Engineers wanting shiny resume padding to play with can hate on it all they
want, but they're not the ones doing the firing.

------
tony-allan
In a corporate IT environment this is a cheap way for IT professionals to
augment local skills especially for high-level strategy and planning. I always
found it useful to quote from Gartner reports in internal reports -- an easy
way to summarise an issue.

You do need to push past the buzzwords and it needs to be used with some care
by non-IT people who cannot always see the corporate implications of some
recommendations.

Gartner conferences are also good value.

------
USAAnon
1\. Gartner charge vendors money for their services and they charge clients
for distributing their. ‘Knowledge’.

2\. If you could see the $$ signs charged to vendors by Gartner for every
vendor they list in the magic Quadrant would it colour your opinion of the
magic quadrant and their recommendations ?

Journalists who have a vested interest have to declare it in any report - why
should Gartner be any different ?

------
thetricia
It's relevant the way organizations like CNN are.

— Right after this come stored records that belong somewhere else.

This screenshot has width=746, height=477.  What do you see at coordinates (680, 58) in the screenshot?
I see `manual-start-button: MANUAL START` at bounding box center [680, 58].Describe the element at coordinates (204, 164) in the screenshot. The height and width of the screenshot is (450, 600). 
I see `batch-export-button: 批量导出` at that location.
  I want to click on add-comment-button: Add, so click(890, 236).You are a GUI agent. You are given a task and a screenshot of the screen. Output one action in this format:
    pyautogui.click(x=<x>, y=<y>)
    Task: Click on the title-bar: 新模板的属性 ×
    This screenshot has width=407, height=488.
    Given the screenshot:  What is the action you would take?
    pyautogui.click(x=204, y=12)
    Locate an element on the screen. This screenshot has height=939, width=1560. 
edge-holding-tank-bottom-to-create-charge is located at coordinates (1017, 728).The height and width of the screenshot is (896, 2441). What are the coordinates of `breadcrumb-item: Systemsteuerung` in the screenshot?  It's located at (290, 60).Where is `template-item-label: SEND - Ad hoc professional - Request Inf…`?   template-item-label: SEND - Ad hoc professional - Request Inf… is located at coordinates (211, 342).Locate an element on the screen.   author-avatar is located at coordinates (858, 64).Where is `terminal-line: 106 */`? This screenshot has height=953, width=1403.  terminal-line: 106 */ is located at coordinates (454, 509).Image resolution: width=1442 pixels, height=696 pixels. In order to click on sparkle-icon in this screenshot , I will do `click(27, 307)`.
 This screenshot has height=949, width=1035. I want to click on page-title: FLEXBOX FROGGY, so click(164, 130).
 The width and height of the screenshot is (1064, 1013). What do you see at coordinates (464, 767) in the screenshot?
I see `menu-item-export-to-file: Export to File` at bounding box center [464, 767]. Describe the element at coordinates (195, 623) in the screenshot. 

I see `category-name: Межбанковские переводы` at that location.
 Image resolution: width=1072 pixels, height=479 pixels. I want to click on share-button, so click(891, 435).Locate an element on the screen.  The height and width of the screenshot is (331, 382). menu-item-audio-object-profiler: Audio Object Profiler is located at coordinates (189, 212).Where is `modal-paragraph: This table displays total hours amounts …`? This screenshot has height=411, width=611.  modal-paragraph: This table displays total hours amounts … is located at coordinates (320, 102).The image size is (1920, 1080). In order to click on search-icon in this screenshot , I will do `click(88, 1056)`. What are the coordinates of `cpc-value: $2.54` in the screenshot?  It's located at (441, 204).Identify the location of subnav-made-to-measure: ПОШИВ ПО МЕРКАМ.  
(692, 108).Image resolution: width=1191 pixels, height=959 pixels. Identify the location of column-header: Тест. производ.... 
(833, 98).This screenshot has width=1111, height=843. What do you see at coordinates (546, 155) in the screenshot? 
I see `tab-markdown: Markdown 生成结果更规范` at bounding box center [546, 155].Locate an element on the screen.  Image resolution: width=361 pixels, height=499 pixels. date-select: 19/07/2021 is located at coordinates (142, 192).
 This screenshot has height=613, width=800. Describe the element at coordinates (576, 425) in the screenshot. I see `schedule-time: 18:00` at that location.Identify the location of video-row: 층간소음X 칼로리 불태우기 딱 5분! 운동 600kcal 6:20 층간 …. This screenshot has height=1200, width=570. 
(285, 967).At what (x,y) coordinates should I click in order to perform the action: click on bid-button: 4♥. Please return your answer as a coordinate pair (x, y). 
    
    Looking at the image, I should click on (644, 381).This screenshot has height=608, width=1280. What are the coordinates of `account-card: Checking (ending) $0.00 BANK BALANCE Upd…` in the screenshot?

In an age where there's very
little information asymmetry and everybody's equally an expert, legacy brands
serve as a credentialing baseline.

------
kthejoker2
90% of the working world has at best indifference and at worst outright
hostility to technology, and research firms are IT equivalent of the Gell Mann
Amnesia.

In the land of the blind the one eyed man is king.

You are an outlier. Take advantage of it, but also don't overvalue it.

------
stcredzero
Here's a part of the answer. They surround themselves with the trappings of
power. They know how to "speak" the nonverbal language of power, how to do it
well, and they never fail to do it.

That is probably some huge fraction of it, right there.

------
Yhippa
I wonder what their accuracy rate is? I imagine there's a bias towards them
looking good because people accept their suggestions ("nobody got fired for
buying IBM") and it becomes a self-fulfilling prophecy.

------
neduma
[https://www.thoughtworks.com/radar](https://www.thoughtworks.com/radar) is
relevant?

------
baybal2
At least, they predicted one thing: smartphones

------
kapauldo
Same as Oracle, they're an excellent sales org with a commodity product.